We used Cloudflare for DNS, which allowed us to implement weighted routing. This enabled us to gradually shift traffic to the new environment, monitoring stability and performance before transitioning all traffic.

Stateful Migration

Once the stateless components were successfully running in the new account, we moved on to the more complex part: migrating stateful dependencies. Each one was evaluated for its criticality and the complexity involved in ensuring zero downtime.

1. AWS S3 — Object Storage

AWS supports cross-account S3 replication, which we used in two phases:

Initial batch copy of existing objects
Live replication for new/updated objects

Because S3 bucket names are globally unique, the application had to be updated to reference the new bucket names in the new account.

2. RabbitMQ (CloudMQ)

Since we use CloudMQ to host RabbitMQ, no data migration was necessary. We simply established VPC peering between the old and new environments to maintain seamless communication.

3. AWS MySQL RDS — Database

This was by far the most challenging part of the migration. To ensure continuous replication with minimal downtime, we set up real-time replication from the old RDS instance to the new one. This allowed us to switch over with minimal service interruption.

DB Replication — Approaches & Challenges

When it came to replicating our MySQL RDS database, we initially evaluated AWS Database Migration Service (DMS) for continuous replication. While DMS is often the go-to choice for such scenarios, we quickly ran into issues.

DMS Limitations

DMS failed to replicate certain tables that contained LOBs (Large Objects). We reached out to AWS Support to explore possible workarounds, but despite various tweaks and attempts, the replication remained unreliable for these critical tables.

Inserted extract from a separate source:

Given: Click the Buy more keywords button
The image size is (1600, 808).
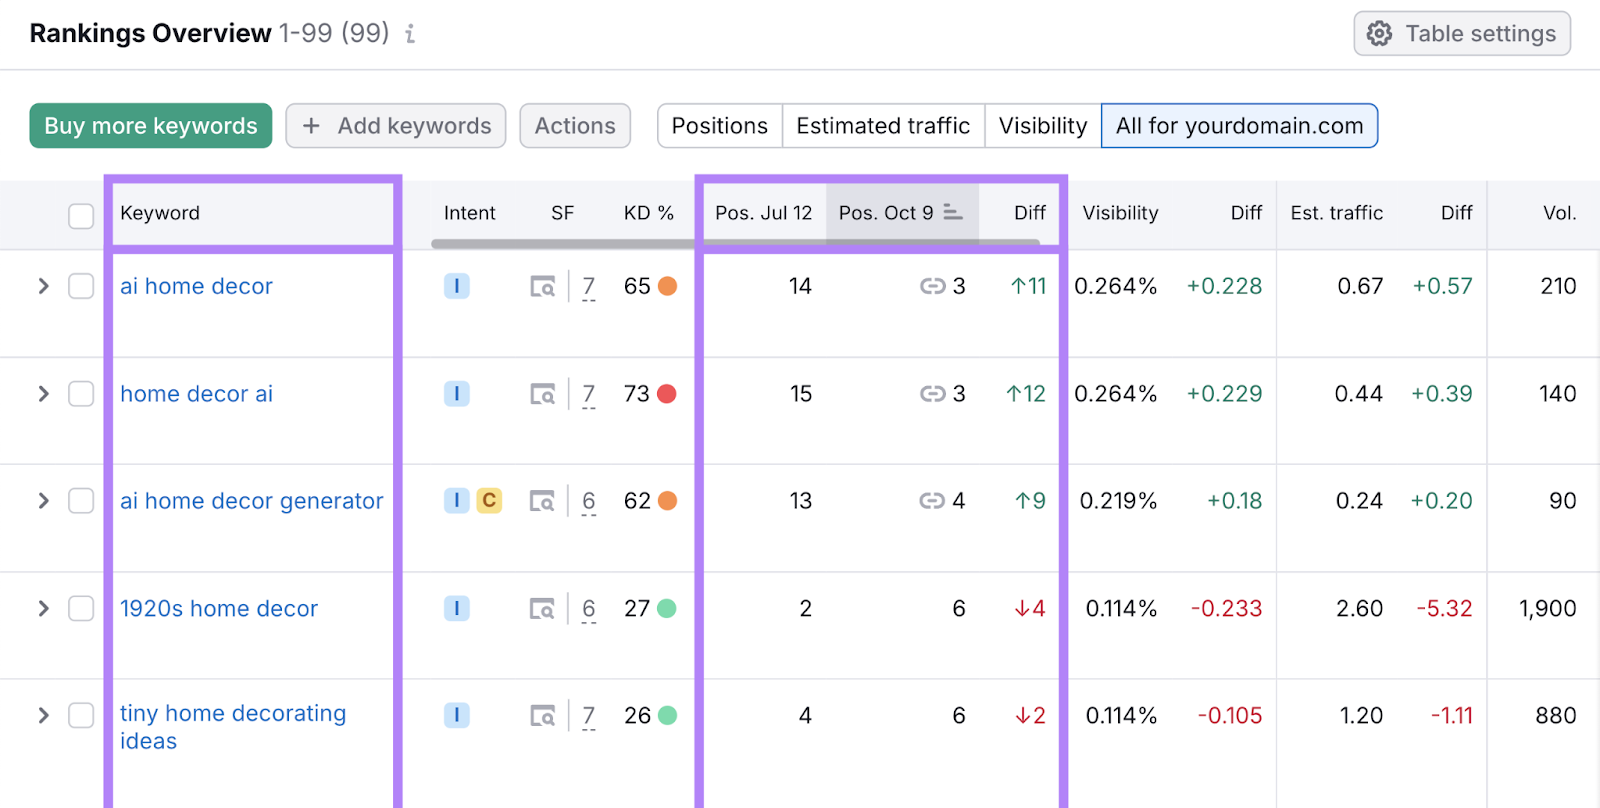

Switching to Native MySQL Replication

Eventually, based on recommendations and our own assessment, we opted for native MySQL replication. It offered greater control and reliability for our specific use case. Here’s a high-level overview of the steps we followed:

Take a snapshot of the replica from the source account(Account A) and share it with the destination account(Account B).
Restore the shared snapshot in Account B and set up the replication from Account A’s master instance.
Once the replication is complete, stop the replication and direct the application to Account B’s instance, which now functions as the master.
Create a replica in Account B.

Learnings & Key Takeaways

One of the key decisions that contributed to the success of our migration was avoiding a “big bang” release. Instead, we opted for a phased approach, starting with stateless services before moving on to the stateful components. This not only reduced risk but also gave us the flexibility to handle unexpected issues more gracefully.

We also leveraged Cloudflare’s weighted routing to gradually shift traffic to the new environment. This allowed us to test the waters with real user traffic — without affecting the entire customer base.

Another major factor in our smooth migration was the time we invested in POCs, trials, and thorough testing in lower environments. These early-stage efforts helped us uncover potential issues well before they could impact production.